▶ **Work to complete**: Reproduce the listing from the line containing "Given: Click variable" down to the line containing "coord(612,111)", substituting "panel" for every "tab" and leaving everything else unchanged.

>> begin Data for this task

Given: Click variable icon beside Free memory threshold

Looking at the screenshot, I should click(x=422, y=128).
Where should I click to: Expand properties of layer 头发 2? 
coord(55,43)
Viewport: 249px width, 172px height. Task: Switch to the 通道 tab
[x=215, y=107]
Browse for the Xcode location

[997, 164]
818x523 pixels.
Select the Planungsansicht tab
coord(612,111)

>> end Data for this task
>> begin Data for this task

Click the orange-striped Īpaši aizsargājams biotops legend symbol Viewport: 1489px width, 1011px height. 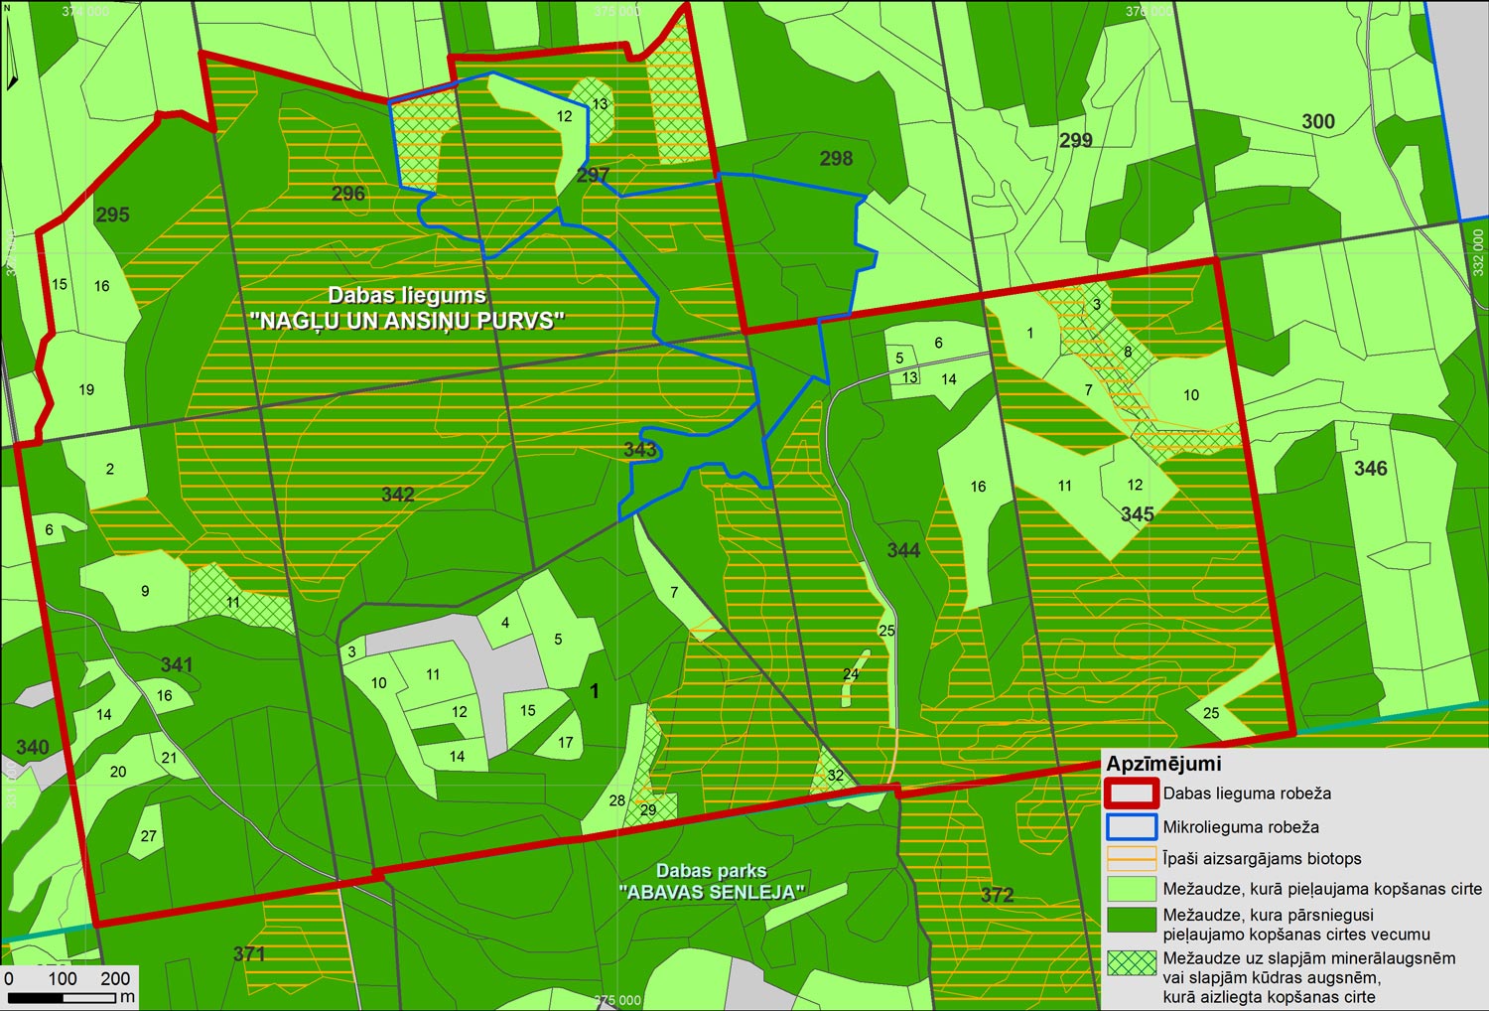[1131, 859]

>> end Data for this task

▶ **Task result**:
Given: Click variable icon beside Free memory threshold

Looking at the screenshot, I should click(x=422, y=128).
Where should I click to: Expand properties of layer 头发 2? 
coord(55,43)
Viewport: 249px width, 172px height. Task: Switch to the 通道 panel
[x=215, y=107]
Browse for the Xcode location

[997, 164]
818x523 pixels.
Select the Planungsansicht panel
coord(612,111)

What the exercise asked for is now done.